THE PROBLEM
Continue the forum thread below on smart telescope photometry from the point where it stops.

TEXT PASSAGE
•••
Status Update from the AAVSO Smart Telescope Working Group

Mark,
Thank you for that explanation. As I wrote before, I’m not a smart telescope user. Therefore I shouldn’t take up your time asking for explanations.

However, my intuition makes me think that obtaining a magnitude ovservation from a stack of 3 hours duration is problematic because it creates the necessity of choosing which stacks to toss aside if they not only align with an eclipse but even partly overlap an eclipse. I don’t know how you would do that.

I don’t really understand why anyone would do this. If I were setting up a programme to observe such a star to capture the long term variability I would just define a much shorter duration for each stack. The long term variability would then be captured by many such observations taken during the out of eclipse phases.

Hi Roy:

Have you contacted Han, the author of ASTAP? He is very responsive to email questions I have had, and also some "bug: which I have found.

I have recently applied the transformation coefficients determined using standard fields, and have immediately seen my reported errors in the report decrease.

Scott

Hi Scott,
I haven’t contacted Han, but since my previous post mentioning problems with ASTAP I have a routine that works. I callibrate and extract TG and TB files, open them in AstroimageJ to align them, then perform photometry in AstroimageJ. The output data go into spreadsheet templates which apply transformation coefficients and calculate transformed magnitudes. Yes, I understand that ASTAP appears to do all that, but I’ve used AIJ for years on FITS files from astro cameras, and the spreadsheets give me complete control.
•••
SOURCE DATA
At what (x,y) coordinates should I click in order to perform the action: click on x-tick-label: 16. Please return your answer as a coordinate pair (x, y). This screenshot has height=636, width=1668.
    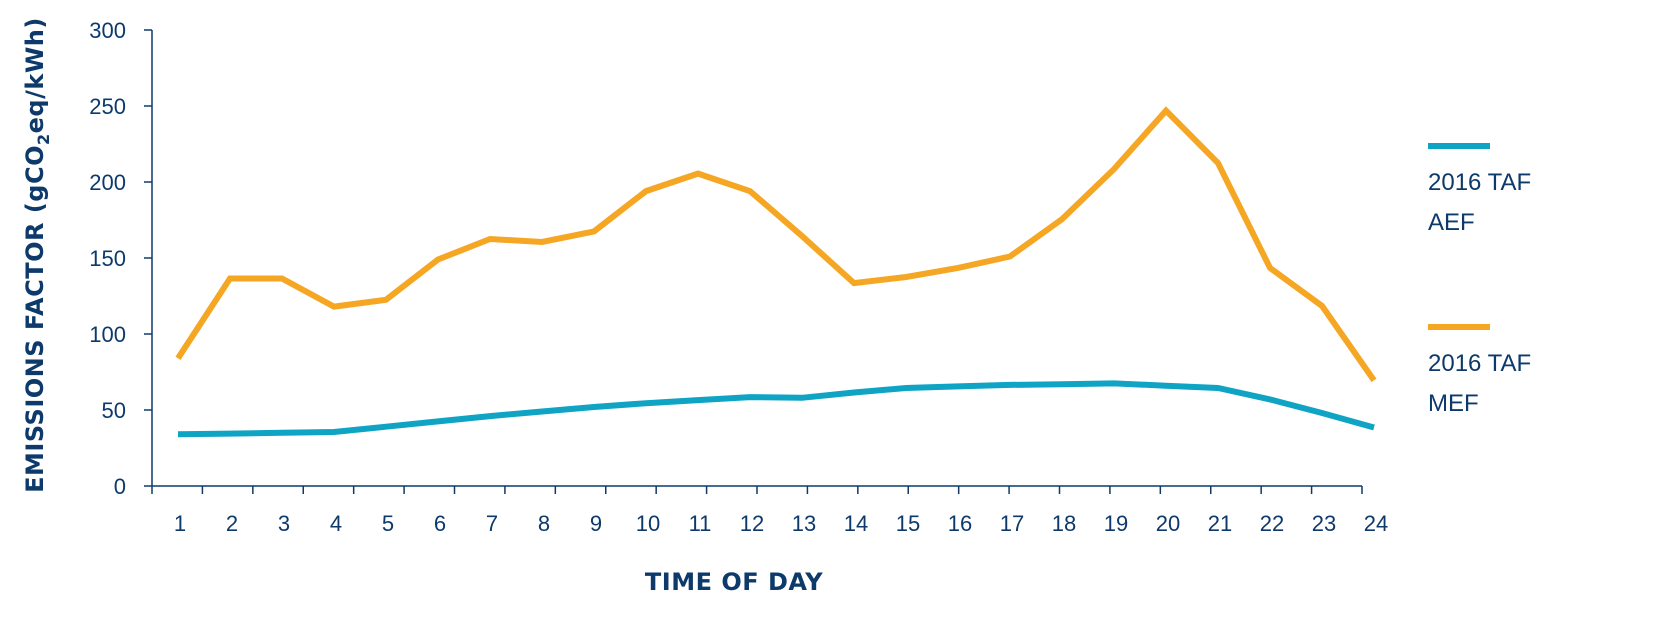
    Looking at the image, I should click on (960, 524).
•••
RESULT OF THIS TASK
Hi @mark_munkacsy , in terms of the AAVSO STWG, is the end goal more on an automated workflow for submission from smart telescopes, or will the WG also be providing guidance for smart telescope submissions processed independent of the AAVSO pipeline?

I am particularly interested with guidance on two aspects: (a) use of UV/IR cut filter, and (b) debayering vs. processing R+G+G+B as clear/luminance. For example, TR, TG and TB for debayered with UV/IR cut; TR (debayered) and/or CR (R+G+G+B) for smart telescopes without UV/IR cut (e.g. Unistellar); and CV and/or CR (R+G+G+B) for both with/without UV/IR cut for the most basic of measurements.

Thanks,
Raymund

Hi, Raymund:
Probably the best response to your question is that the STWG is looking at both of those things. Yes, we have an end goal of an automated submission pipeline (and our development version of that pipeline recently surpassed the 1-million star milestone – we’ve pushed over 1,000,000 smart telescope photometry measurements through the pipeline under development), but along the way we’ve dealt with exactly the questions that you’ve asked.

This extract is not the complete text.